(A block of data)
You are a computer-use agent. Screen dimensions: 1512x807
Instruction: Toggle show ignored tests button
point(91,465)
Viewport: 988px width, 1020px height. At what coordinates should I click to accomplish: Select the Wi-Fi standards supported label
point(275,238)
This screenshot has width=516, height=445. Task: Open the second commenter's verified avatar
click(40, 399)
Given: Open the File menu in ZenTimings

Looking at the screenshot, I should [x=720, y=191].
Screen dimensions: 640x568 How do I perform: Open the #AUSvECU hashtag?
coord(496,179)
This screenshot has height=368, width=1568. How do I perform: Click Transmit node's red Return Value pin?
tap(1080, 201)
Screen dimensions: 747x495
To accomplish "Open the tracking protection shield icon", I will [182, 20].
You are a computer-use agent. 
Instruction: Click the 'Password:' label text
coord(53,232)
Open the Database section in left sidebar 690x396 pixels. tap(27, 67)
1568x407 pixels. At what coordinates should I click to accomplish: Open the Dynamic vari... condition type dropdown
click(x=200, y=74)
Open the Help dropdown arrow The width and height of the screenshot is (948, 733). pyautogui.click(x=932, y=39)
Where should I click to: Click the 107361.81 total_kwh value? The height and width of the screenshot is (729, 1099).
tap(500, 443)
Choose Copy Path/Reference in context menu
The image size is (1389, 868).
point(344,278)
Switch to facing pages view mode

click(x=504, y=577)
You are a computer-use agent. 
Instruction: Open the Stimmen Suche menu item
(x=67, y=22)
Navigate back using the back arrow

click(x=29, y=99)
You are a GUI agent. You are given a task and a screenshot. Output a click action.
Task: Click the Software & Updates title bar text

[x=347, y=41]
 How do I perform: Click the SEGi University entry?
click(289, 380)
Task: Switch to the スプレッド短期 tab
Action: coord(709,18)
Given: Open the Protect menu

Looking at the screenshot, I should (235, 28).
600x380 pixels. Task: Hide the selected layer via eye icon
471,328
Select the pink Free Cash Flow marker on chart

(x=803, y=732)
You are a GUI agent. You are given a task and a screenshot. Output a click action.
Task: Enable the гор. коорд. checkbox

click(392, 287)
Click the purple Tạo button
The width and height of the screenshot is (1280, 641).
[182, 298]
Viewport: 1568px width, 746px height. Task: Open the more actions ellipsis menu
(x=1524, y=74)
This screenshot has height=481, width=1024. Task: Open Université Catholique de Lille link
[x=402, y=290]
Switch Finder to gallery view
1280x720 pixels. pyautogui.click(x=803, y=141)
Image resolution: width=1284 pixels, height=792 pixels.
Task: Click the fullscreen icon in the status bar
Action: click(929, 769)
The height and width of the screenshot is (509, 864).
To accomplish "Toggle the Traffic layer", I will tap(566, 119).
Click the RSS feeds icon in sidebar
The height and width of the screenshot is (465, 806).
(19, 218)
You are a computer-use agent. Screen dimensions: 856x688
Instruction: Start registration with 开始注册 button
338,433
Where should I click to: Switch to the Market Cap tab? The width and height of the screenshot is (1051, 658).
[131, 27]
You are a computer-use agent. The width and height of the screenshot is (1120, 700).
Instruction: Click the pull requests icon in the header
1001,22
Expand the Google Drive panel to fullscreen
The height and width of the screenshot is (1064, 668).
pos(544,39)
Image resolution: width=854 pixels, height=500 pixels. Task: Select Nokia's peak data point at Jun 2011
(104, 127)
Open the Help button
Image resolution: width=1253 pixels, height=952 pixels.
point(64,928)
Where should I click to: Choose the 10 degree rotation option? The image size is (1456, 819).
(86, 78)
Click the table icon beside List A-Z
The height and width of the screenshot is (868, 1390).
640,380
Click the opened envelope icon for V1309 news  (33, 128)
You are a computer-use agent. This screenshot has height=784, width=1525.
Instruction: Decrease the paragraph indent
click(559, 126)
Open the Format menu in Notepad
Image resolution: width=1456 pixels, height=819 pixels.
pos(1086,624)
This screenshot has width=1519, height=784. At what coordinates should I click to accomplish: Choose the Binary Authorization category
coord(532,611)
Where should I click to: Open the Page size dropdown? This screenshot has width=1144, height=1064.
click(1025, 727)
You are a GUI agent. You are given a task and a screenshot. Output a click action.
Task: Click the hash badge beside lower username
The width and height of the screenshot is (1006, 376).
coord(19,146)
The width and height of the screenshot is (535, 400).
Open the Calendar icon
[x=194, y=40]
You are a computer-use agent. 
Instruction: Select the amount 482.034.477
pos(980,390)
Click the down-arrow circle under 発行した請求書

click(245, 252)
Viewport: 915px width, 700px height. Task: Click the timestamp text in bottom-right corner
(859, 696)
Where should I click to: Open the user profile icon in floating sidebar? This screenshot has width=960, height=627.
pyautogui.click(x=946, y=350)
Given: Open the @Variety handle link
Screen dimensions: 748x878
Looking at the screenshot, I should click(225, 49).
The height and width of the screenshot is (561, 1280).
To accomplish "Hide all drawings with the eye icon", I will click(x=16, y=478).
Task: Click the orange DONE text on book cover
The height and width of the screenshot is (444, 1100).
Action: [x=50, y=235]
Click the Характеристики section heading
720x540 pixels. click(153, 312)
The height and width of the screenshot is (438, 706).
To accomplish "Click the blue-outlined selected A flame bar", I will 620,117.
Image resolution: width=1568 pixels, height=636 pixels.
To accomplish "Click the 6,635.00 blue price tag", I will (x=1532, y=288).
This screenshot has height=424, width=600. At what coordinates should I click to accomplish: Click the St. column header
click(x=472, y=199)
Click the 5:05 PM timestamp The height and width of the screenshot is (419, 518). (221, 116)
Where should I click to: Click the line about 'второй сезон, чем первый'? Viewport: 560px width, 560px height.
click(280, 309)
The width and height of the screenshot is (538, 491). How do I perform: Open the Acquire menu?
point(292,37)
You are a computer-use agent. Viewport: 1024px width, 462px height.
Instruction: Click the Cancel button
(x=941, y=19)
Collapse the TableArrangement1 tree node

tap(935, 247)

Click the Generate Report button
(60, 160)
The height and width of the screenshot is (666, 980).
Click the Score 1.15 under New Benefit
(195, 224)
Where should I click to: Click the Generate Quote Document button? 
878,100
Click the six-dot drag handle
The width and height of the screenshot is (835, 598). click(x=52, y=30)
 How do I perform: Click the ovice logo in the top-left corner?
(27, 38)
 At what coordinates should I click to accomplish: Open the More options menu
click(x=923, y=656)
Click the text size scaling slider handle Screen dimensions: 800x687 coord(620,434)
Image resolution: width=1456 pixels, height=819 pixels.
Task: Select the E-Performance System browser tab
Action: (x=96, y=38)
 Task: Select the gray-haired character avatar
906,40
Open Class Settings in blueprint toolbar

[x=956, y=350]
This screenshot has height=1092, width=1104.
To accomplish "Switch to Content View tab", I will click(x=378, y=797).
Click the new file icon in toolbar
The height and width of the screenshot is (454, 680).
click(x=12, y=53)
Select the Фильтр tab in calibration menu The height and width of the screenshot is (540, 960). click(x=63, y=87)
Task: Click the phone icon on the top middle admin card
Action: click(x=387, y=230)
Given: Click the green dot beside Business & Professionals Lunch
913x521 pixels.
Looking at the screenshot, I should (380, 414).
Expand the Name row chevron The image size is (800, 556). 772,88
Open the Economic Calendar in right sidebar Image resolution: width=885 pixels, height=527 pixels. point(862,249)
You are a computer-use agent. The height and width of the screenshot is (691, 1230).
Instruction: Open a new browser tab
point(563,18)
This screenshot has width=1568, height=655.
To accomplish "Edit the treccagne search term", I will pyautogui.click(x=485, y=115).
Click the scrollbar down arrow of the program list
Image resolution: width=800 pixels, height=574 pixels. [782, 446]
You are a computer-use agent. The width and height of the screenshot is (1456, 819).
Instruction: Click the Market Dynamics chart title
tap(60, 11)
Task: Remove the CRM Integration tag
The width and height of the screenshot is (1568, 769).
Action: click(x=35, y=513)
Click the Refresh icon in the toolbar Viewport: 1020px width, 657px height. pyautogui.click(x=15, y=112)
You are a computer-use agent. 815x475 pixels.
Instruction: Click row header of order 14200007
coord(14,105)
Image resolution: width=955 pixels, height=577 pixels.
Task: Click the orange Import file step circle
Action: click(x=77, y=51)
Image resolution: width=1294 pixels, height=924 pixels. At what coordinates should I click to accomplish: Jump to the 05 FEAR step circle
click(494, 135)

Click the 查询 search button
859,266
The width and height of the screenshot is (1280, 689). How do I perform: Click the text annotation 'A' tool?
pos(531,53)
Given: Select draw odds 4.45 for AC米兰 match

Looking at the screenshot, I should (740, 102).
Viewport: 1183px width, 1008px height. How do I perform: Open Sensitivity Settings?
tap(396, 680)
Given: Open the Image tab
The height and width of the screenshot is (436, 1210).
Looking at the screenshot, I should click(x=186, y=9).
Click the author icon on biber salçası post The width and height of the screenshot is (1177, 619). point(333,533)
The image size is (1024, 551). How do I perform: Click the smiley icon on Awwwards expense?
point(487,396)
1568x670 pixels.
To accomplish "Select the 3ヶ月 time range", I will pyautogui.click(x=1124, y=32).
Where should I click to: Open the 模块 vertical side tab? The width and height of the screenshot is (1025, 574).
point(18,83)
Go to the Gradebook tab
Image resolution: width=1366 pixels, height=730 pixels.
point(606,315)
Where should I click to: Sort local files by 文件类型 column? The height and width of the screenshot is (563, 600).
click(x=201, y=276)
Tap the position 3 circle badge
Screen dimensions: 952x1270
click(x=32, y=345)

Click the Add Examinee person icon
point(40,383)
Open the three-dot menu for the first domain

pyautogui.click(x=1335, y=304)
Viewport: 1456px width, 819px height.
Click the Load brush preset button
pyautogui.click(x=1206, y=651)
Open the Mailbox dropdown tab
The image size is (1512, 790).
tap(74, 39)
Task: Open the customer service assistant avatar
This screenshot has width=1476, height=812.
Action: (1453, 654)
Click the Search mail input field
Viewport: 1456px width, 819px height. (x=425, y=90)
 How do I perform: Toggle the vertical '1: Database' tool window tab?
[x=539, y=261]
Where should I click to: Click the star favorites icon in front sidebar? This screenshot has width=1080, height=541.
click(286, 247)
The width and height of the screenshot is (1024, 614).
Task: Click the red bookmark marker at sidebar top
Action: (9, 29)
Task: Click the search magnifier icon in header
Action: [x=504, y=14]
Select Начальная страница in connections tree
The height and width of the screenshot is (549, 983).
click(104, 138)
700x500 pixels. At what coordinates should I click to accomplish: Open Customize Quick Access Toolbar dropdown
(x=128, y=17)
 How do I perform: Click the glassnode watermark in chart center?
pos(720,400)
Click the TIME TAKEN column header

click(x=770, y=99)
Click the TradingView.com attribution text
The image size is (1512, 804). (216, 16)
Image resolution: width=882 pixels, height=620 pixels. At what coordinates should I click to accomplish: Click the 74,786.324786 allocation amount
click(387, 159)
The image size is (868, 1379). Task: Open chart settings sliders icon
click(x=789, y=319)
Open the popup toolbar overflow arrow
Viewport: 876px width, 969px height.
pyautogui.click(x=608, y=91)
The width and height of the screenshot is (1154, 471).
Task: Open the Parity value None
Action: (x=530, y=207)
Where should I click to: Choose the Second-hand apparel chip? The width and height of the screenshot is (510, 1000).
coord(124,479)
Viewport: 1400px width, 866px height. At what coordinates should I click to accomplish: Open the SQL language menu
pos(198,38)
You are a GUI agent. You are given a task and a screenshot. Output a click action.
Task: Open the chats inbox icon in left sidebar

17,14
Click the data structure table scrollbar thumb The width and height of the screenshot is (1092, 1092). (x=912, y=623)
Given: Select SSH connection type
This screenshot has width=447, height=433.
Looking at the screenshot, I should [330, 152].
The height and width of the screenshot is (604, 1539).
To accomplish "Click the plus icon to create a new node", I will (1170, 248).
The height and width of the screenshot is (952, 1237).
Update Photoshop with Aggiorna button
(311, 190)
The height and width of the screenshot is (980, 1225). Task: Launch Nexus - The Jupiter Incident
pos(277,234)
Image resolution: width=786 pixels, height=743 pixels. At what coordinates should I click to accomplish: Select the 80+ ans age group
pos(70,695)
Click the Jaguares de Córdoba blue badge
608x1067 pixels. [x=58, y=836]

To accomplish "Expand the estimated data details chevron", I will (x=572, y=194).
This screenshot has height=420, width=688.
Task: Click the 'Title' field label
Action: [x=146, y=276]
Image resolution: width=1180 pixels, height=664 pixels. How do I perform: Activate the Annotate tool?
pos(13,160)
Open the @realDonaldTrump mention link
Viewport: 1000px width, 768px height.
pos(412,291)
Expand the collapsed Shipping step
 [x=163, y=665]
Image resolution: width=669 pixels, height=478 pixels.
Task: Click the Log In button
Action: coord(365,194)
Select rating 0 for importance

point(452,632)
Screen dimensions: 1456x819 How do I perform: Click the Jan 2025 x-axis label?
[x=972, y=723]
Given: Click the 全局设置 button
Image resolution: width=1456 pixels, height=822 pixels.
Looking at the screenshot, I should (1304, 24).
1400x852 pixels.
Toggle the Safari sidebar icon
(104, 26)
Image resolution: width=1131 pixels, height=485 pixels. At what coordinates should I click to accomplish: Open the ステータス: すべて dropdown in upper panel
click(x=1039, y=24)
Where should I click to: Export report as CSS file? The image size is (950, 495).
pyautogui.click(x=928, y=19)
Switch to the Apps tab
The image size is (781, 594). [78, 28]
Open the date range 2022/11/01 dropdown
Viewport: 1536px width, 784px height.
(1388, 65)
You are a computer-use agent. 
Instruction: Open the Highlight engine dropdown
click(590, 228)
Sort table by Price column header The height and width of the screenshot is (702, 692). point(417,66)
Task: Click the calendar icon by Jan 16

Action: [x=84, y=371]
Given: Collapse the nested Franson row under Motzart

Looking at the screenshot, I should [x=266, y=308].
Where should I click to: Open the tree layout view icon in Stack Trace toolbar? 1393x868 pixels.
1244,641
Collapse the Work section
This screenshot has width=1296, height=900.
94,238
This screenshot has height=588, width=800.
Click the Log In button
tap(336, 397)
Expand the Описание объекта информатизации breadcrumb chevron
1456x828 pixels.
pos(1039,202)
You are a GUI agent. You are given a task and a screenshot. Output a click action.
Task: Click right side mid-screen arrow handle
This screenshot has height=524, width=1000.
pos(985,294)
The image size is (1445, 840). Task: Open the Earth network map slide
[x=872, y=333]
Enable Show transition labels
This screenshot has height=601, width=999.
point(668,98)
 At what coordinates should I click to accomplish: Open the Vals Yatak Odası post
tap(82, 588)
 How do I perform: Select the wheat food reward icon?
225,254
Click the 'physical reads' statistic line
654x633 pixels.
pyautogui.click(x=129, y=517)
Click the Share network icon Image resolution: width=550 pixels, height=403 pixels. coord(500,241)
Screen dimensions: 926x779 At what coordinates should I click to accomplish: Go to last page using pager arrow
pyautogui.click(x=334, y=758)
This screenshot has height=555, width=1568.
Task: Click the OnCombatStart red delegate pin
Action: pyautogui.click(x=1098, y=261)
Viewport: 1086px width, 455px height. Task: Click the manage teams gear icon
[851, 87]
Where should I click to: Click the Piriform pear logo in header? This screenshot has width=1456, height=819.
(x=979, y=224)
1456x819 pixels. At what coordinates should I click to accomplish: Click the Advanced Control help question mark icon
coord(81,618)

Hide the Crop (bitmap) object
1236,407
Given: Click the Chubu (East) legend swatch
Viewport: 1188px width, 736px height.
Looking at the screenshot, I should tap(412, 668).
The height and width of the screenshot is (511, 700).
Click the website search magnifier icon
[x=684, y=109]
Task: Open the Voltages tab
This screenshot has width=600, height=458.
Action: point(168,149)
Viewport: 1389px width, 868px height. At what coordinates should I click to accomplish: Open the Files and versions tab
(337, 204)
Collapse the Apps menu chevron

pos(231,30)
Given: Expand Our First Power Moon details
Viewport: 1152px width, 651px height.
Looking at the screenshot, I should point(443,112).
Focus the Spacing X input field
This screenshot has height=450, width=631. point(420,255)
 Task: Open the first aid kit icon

SET EXERCISE -> Rewrite the listing as a JSON list of strings, one string per line, from its first line through the line containing "point(275,238)", with both of those lines included. Omit any blank lines.

FULL SOLUTION ->
[
  "You are a computer-use agent. Screen dimensions: 1512x807",
  "Instruction: Toggle show ignored tests button",
  "point(91,465)",
  "Viewport: 988px width, 1020px height. At what coordinates should I click to accomplish: Select the Wi-Fi standards supported label",
  "point(275,238)"
]